Lagi pula, hampir semua orang di Hawaii tahu kalau rudal balistik berhulu ledak nuklir cuma butuh maksimal 20 menit untuk sampai, meledak, dan menghancurkan hidup mereka.
“Aku hanya bisa mulai minum-minum dan berjalan ke luar dengan santai,” kata Joshua Keoki, warga Mililani, Hawaii, menerangkan apa yang ia lakukan usai menerima pengumuman bahwa tempat tinggalnya menjadi target rudal balistik.
Keoki tetap tenang. Terlampau tenang, malah. Ketimbang mencari perlindungan ke ruang bawah tanah, ia memilih untuk pulang ke rumah dari tempat kerjanya, dan membuka sebotol Hibiki 21, merek wiski yang kerap menerima penghargaan dan tak alang kepalang mahalnya.
“Apa sih yang bisa kita lakukan pada situasi seperti ini? Kita tidak benar-benar bisa melakukan apa pun, jadi ya aku manfaatkan saja sebaik mungkin (sisa waktuku),” katanya, dikutip dari The Guardian.
Akan tetapi, tak semua orang setenang Keoki ketika menghadapi hari akhir. “Semuanya panik,” kata Ashly Trask, salah satu penduduk yang tinggal di Pulau Kauai.
Saat Trask membawa keluarganya ke sebuah taman botani yang memiliki ruang bawah tanah sebagai shelter di kala badai, ia melihat orang-orang di jalanan berpelukan, menangis, dan terlihat terguncang. Hatinya hancur saat saudaranya di pulau lain, yang tak memiliki shelter, menghubunginya.
“Mereka menelepon sambil menangis. Mereka tahu tidak akan sempat menyeberang ke pulau kami dan menuju shelter,” kata Trask.
Bayangan tentang ledakan karena bom berbentuk jamur, di kepalanya, sangatlah mungkin terjadi. “Oh, (kemungkinan mati) ini benar-benar nyata.”
Setidaknya demikian, sampai 38 menit setelahnya.
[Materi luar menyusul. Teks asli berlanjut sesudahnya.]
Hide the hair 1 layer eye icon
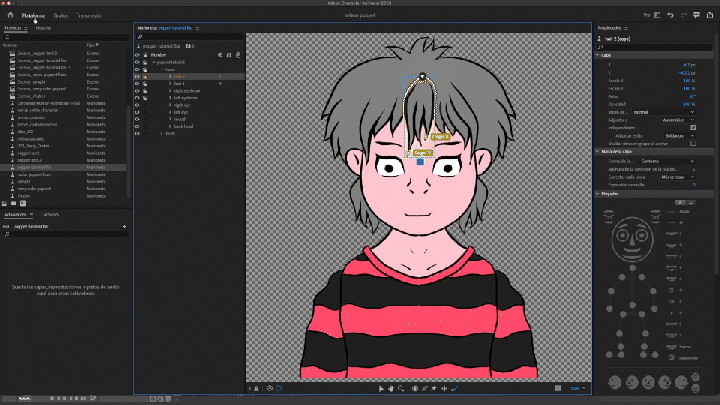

Kiamat batal datang.
Semua berawal di pergantian shift, dari petugas-petugas yang berjaga malam menuju petugas yang berjaga pagi pukul 08.00, Sabtu 13 Januari 2018. Beberapa menit sebelum, pukul 08.00 waktu setempat, supervisor shift malam memberi tahu ke supervisor shift pagi, ia akan melaksanakan latihan kesiapan menghadapi rudal balistik.
“Namun ada miskomunikasi,” ucap James Wiley, kuasa hukum Federal Communications Commission (FCC) yang melaporkan kekacauan yang akan dimulai tersebut, 30 Januari 2018.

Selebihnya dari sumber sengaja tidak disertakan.